Prosegui la recensione del film Ferrari a partire dall'ultima frase riportata.

Brano di testo ->
• • • • •
Sono trascorsi quasi vent’anni da quando Michael Mann portò nella sale cinematografiche Miami Vice, con un giovane Colin Farrell e un ottimo Jamie Fox. Due anni prima era toccato a Collateral, un film spiazzante con uno strepitoso Tom Cruise nel ruolo del temibile sicario Vincent. Mann è tornato al Cinema, dopo Nemico Pubblico (2009), con Johnny Depp, e dopo Blackhat (2015) con Chris Hemswork. E lo ha fatto con il biopic su Enzo Ferrari, il fondatore della celebre casa automobilistica che nel lungometraggio è interpretato da un più che convincente Adam Driver. Di seguito la recensione del film.
Ferrari, la recensione del film
Ferrari è un biopic classico, non è un film sportivo-motivazionale alla Rush per intenderci. L’inconfondibile rombo delle Ferrari serve solo a definire il contesto e insieme l’ossessione del protagonista. Non è una pellicola adrenalinica, non ci fa trattenere il fiato né tanto meno ci induce a fare il tifo per il pilota di turno, come accade in Le Mans ’66 – La grande sfida.
• • • • •
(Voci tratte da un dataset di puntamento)
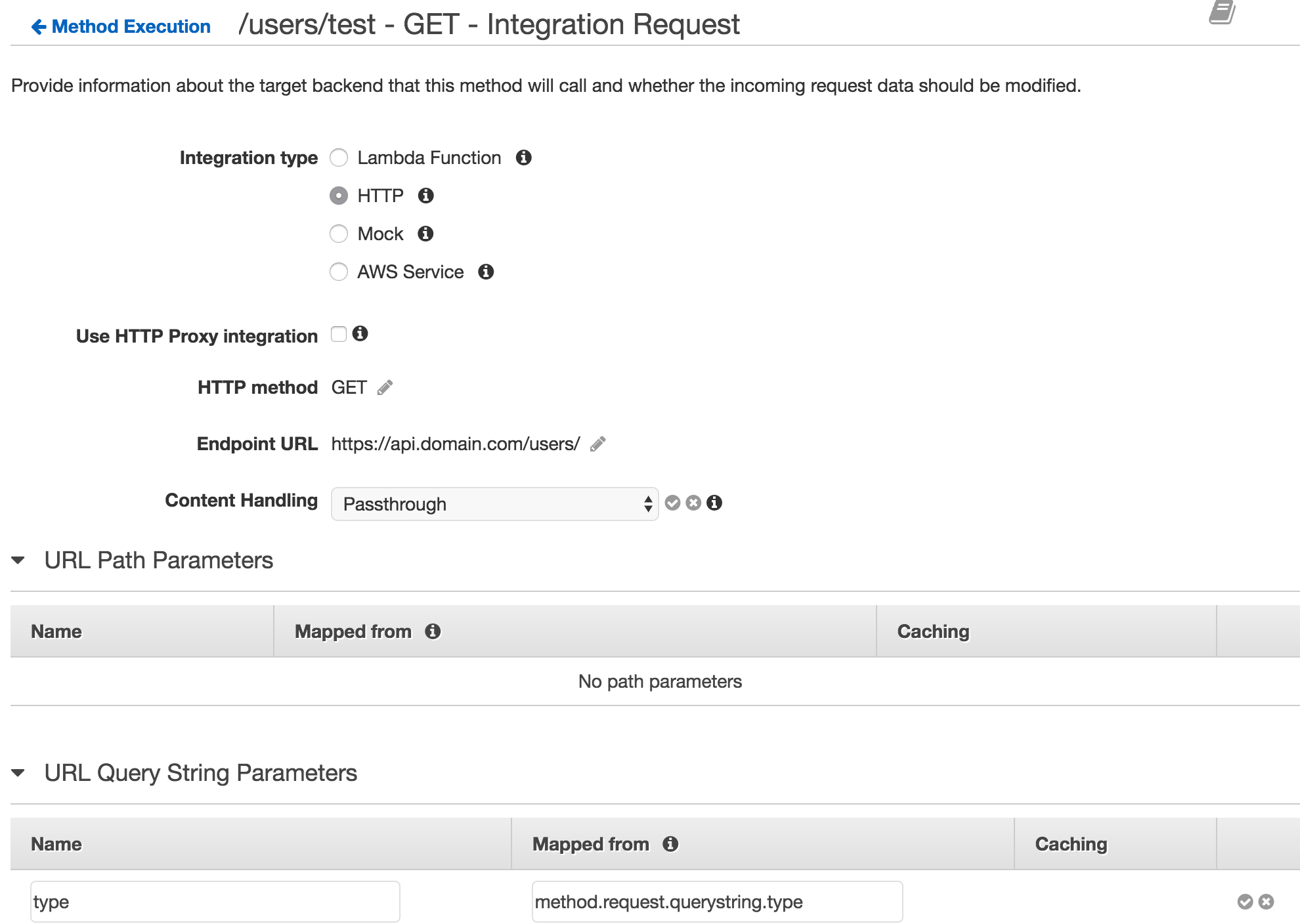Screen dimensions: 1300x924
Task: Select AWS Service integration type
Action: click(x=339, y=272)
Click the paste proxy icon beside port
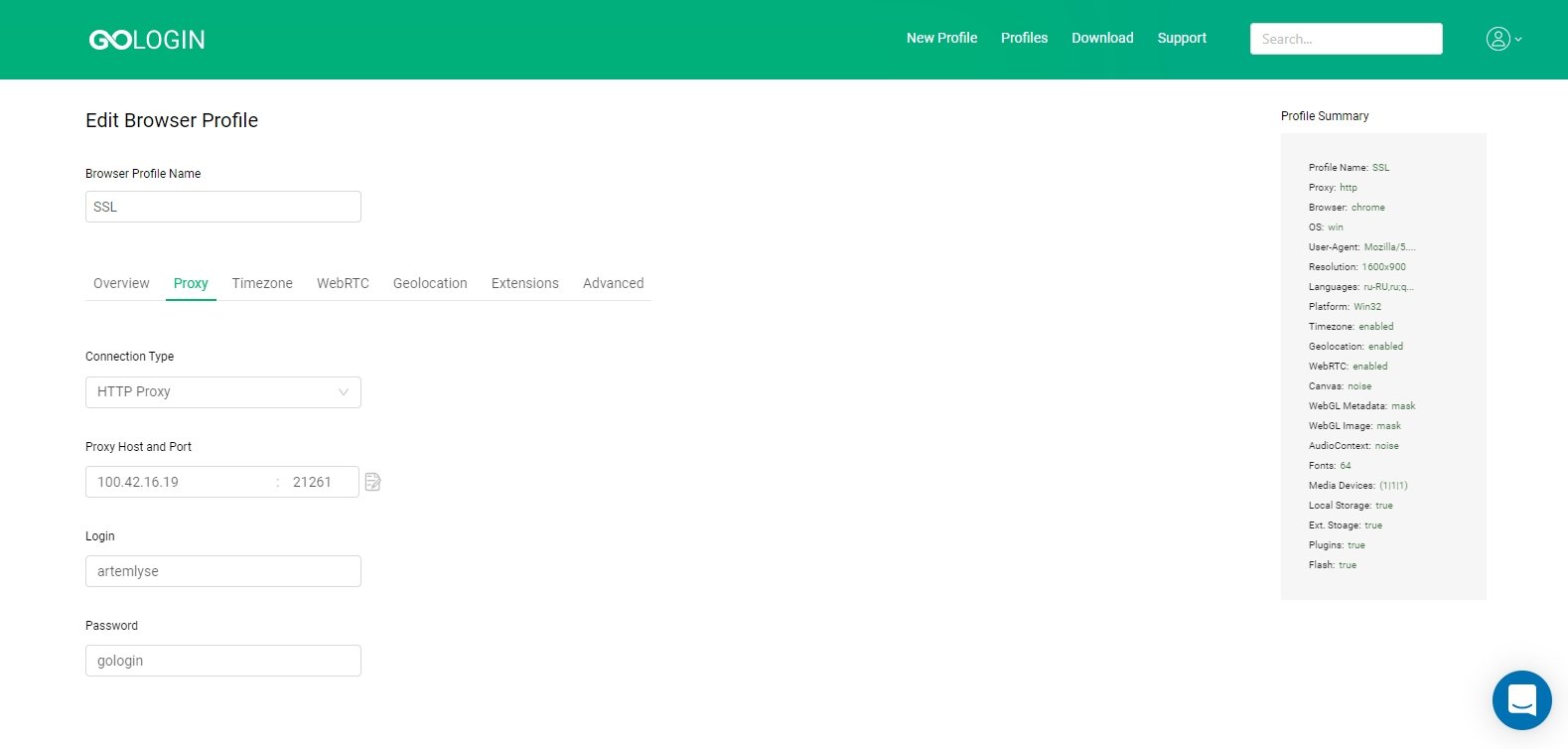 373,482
• • • • •
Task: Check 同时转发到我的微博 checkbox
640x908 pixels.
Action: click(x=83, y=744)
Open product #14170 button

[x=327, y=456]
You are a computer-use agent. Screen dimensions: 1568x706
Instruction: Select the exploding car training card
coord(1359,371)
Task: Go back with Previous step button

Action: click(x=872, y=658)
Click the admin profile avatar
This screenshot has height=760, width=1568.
• • • • •
Risposta alla consegna ->
Mann è interessato all’uomo con le sue tribolazioni. Si insinua così con la sua macchina da presa, in modo deciso, nella biografia più intima di Ferrari, raccontandoci il dolore per la morte prematura del figlio Dino, gli attriti con la moglie Laura (una sempre talentuosa Penélope Cruz), l’altra vita con l’amante Lina Lardi (Shailene Woodley) – dalla quale ebbe il secondogenito Piero – e soprattutto la sua ossessione per la vittoria che inseguiva a ogni costo mettendo a rischio la sopravvivenza dei suoi piloti.
Mann descrive tra le righe anche il rapporto che Enzo Ferrari ebbe con la stampa italiana – che lo accusava di far morire gli automobilisti – e insieme si sofferma per grandi linee sulla società italiana del 1957. Mann tuttavia non prende una posizione, non giudica, perché si limita a raccontare l’uomo dentro il successo e il modo in cui quest’ultimo veniva mantenuto.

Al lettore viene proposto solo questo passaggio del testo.